Oskar o olhou com desdém. A inocência do príncipe não compreendia a soberba na face do general. Ele bufou antes de explicar — Vamos encontrar um leão.

— Leão?

— Não. — Oskar fechou o mapa, e coçou a cabeça. — Não um leão de verdade, é a casa de Welf. Acredito que vamos determinar os rumos dos domínios de Ravensburg.

— Chegar a Valhalla parece mais distante a cada mês que passa. — Viðga tomou um gole de cerveja. Ele disse com sarcasmo, mas o olhar sinistro do oficial não teve graça.

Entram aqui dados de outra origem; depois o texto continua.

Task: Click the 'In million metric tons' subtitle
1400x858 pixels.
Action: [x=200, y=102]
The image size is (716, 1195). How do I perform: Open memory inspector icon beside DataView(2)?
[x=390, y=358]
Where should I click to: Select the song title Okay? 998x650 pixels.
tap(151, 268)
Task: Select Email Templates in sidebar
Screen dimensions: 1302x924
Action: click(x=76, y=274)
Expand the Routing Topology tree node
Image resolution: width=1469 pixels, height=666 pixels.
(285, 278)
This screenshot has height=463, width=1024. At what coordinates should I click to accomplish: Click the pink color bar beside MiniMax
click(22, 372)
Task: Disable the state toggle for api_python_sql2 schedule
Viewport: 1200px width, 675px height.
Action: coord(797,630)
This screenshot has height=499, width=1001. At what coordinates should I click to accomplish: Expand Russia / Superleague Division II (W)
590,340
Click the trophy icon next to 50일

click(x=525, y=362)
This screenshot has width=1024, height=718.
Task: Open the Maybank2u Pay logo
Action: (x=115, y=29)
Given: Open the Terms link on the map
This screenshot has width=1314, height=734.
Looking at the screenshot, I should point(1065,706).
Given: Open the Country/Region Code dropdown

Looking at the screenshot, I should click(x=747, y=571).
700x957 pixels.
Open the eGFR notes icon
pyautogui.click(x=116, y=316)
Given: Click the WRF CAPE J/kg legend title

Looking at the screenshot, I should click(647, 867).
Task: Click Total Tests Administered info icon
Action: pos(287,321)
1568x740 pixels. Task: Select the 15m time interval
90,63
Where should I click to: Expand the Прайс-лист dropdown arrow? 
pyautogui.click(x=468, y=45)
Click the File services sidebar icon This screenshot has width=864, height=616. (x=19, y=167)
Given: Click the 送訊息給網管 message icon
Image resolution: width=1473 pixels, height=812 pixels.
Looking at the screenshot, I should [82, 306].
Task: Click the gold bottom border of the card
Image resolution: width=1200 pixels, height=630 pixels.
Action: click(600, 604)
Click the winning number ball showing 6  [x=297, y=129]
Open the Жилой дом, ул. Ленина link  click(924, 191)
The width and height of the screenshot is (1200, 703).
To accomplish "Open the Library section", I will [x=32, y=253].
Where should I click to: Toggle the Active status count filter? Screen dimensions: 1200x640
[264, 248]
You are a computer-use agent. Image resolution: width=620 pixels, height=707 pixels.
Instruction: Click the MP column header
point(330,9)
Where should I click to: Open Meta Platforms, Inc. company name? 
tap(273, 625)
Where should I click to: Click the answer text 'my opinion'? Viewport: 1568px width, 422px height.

— As valquírias rasgaram o véu místico que separava o mundo de nós mortais, com os vikings escolhidos por Odin. Você tem certeza que quer chegar até Valhalla? — Oskar apontou para os homens. — Todos aqui acreditam ser um lugar resplandecente. De batalhas onde o sol ilumina cada pedaço de aço e cada morte parece ter sentido. — Eles se entreolharam. — Ouviu falar no conceito cristão de punição? O chamado inferno... Bem, se eu pudesse definir Valhalla pelo mínimo que vi, seria isso. — Voltou a tomar cerveja. — Tome cuidado com o que almeja garoto.

— Sendo sincero senhor. — Viðga observava os vikings. — Com tudo o que fazemos, não é de admirar que estejamos nos arrastando para lá.